Rick Rashid makes it happen

Jan 18, 2006 10:17 GMT  ·  By

How does Trekkie Rick Rashid become senior vice president of research at Microsoft Corp? Simple, he's got good ideas. As professor in this field at Carnegie Mellon University in the 1980s, Rashid was lead developer of a computer operating system that moved data more efficiently than other programs. The OS, called Mach, was freely released to developers to use as they wish, and the core of the technology is still active inside Apple Computer Inc. OS X software for the Mac.

One can say that his love for Star Trek gave him an outlook on life that's hardly seen today. "The reason I went into computer science is that I wanted to create something that hadn't been done before." He's allocated $250 million a year that he puts in projects that will define future needs, although it does not compare to the $6.2 billion Microsoft throws on overall research and development.

The twist to his whole operations comes by how effective they are.
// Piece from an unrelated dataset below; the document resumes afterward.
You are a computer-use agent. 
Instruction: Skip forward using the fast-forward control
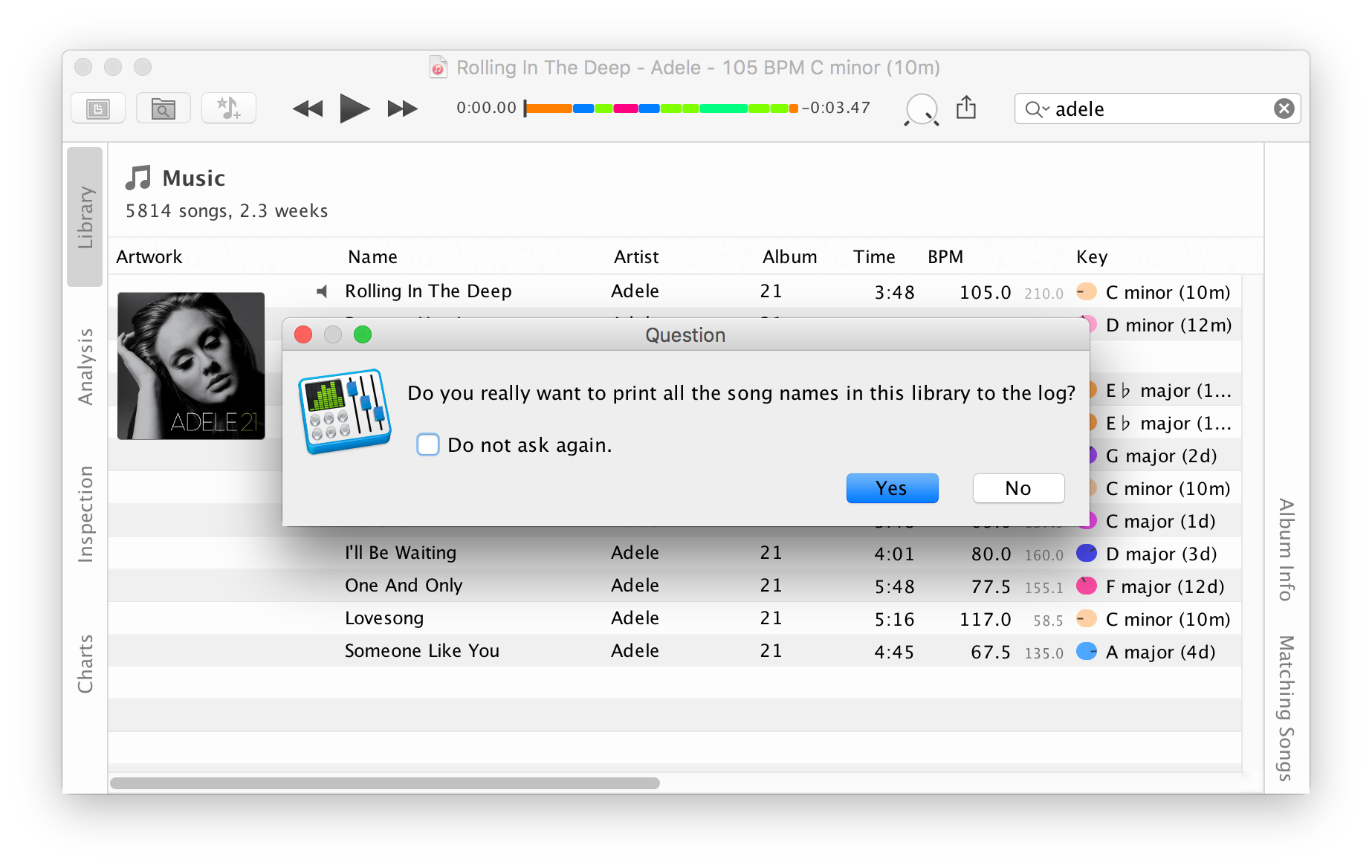click(x=401, y=108)
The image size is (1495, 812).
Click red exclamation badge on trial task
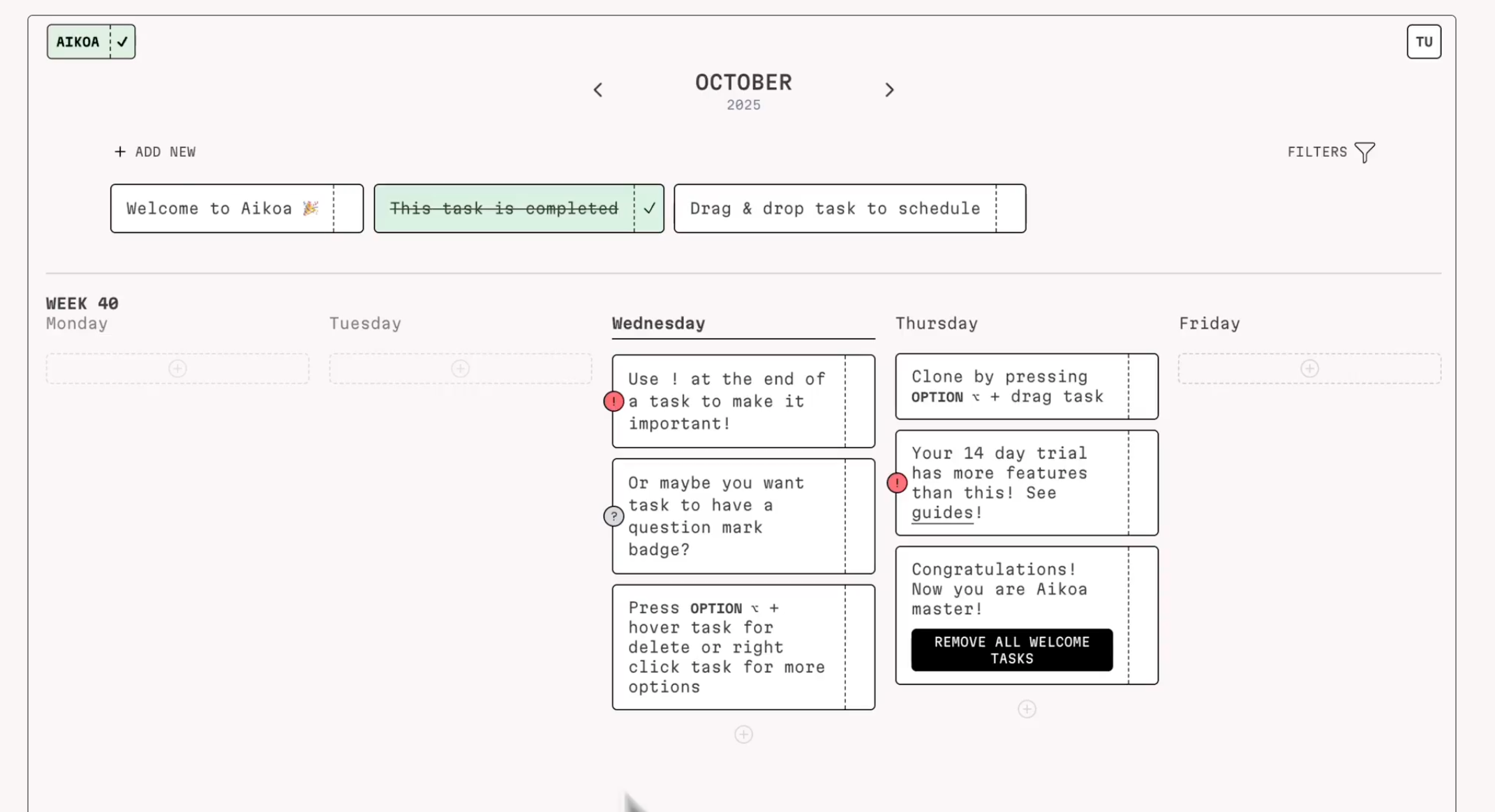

This isn't measured in the amount of work that gets transferred into the company's products, but rather the staff is judged on the number of important papers they unveil in technical journals or at conferences. With this goal in mind, it's no wonder why many of them are in the National Academy of Engineering. They are "people who want to change the world," he says. "They have an evangelical zeal."

His team's work accounts for a lot of genuine and original ideas that they have encorporated and built themselves, like the grammar checker in Microsoft Office, and ClearType, a display technology that produces crisper text resolution in Windows XP. Researchers also came up with spam filters that block unwanted e-mails in MSN Hotmail, a free feature that stops 3.2 billion messages a day. If you've used one of the many Microsoft products/services on the market, Rick Rashid and his team probably had something to do with it.